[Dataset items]
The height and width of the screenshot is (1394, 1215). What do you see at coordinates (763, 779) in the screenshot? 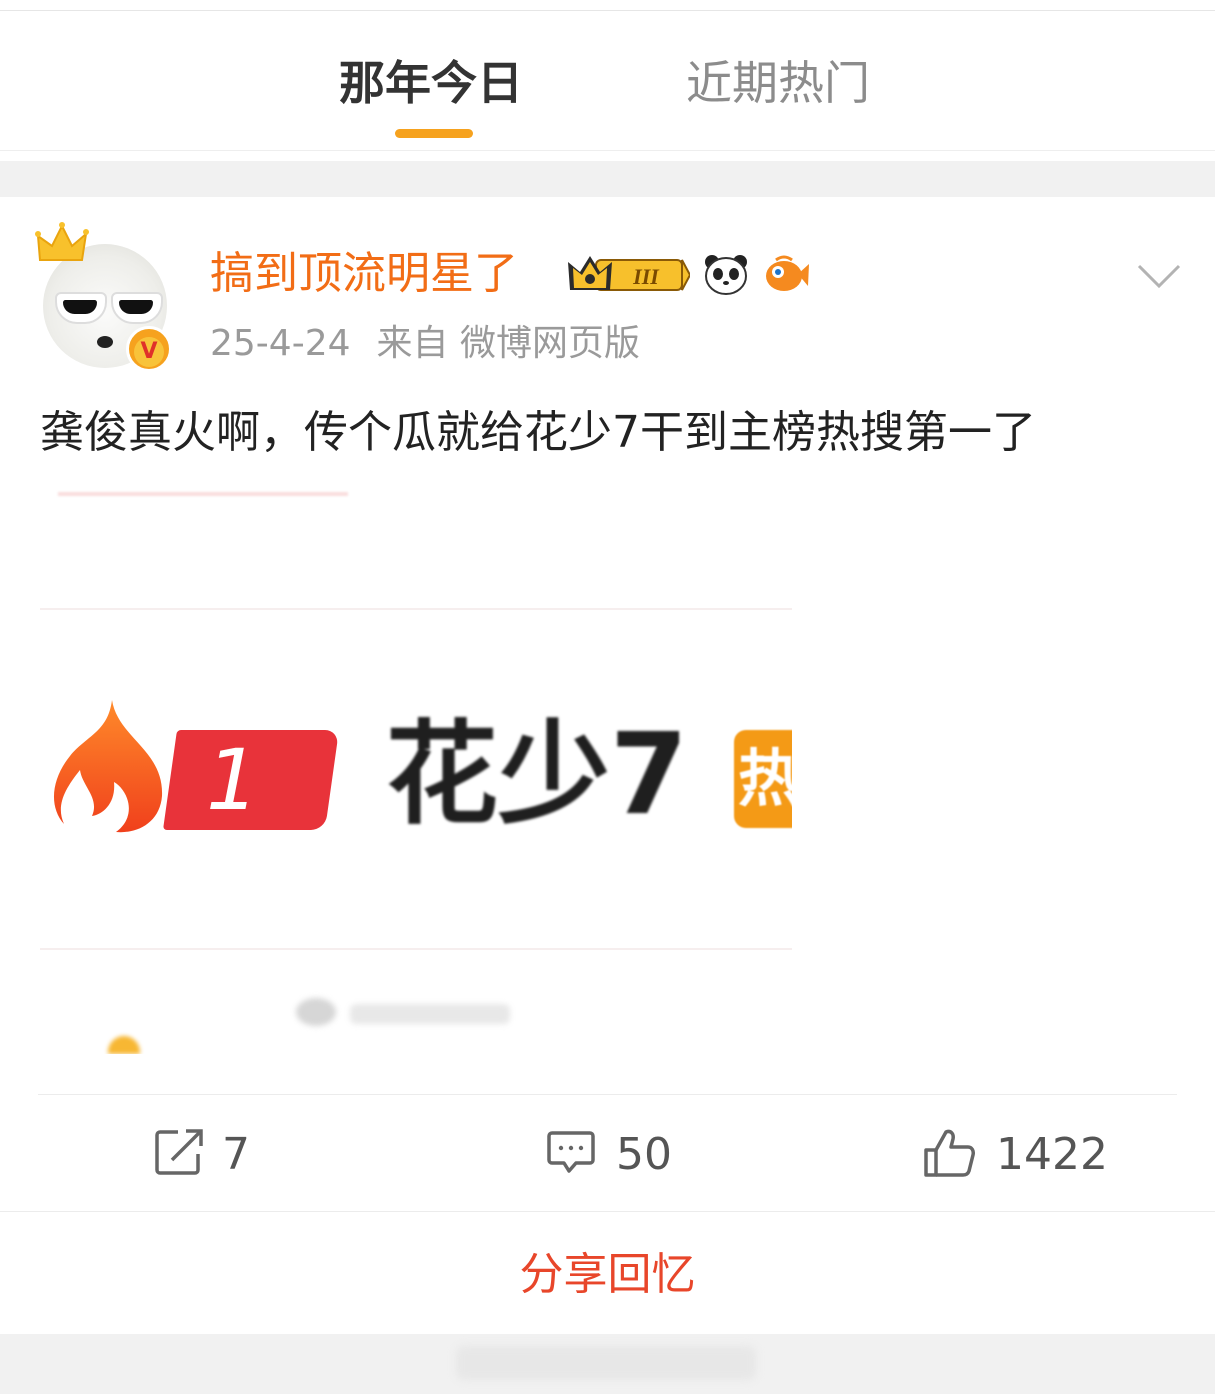
I see `hot-tag: 热` at bounding box center [763, 779].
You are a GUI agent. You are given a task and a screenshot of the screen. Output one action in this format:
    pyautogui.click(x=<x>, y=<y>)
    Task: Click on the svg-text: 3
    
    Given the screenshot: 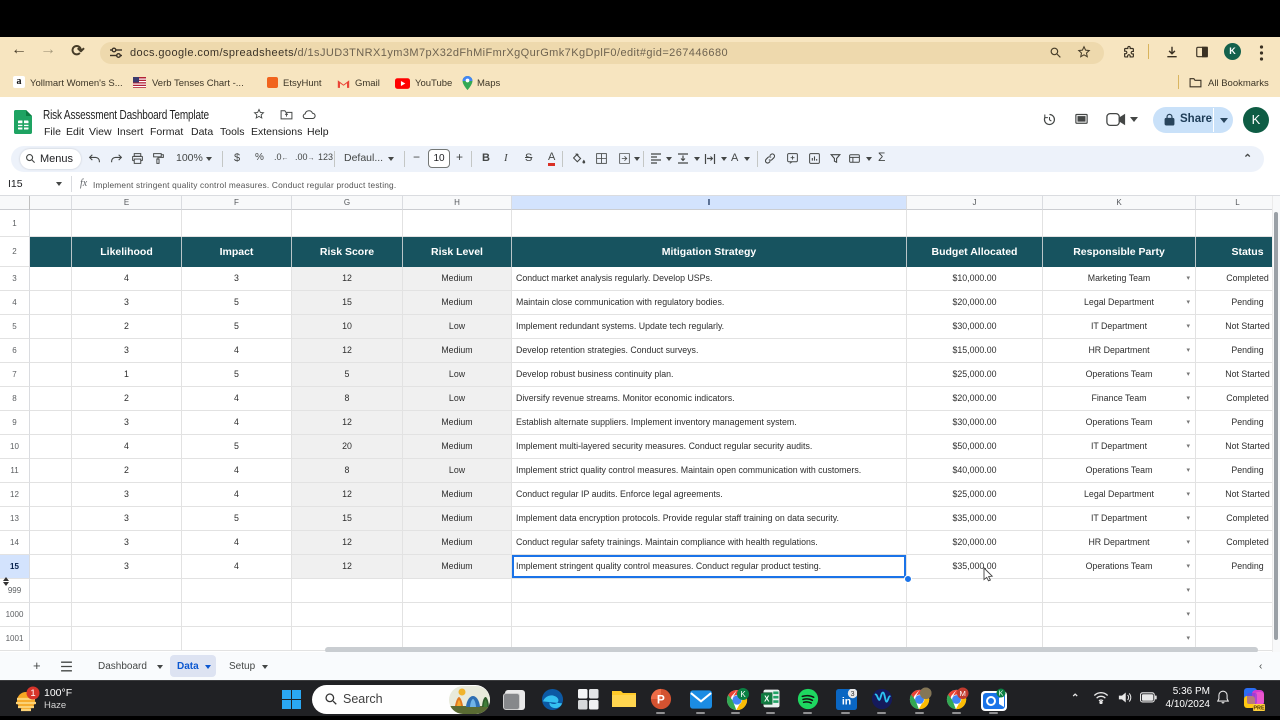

**EXERCISE**
Copy out every line of the items above word for word, but leave out the pictures.

**RESULT FOR THIS EXERCISE**
The height and width of the screenshot is (1394, 1215). What do you see at coordinates (763, 779) in the screenshot? 
I see `hot-tag: 热` at bounding box center [763, 779].
You are a GUI agent. You are given a task and a screenshot of the screen. Output one action in this format:
    pyautogui.click(x=<x>, y=<y>)
    Task: Click on the svg-text: 3
    
    Given the screenshot: 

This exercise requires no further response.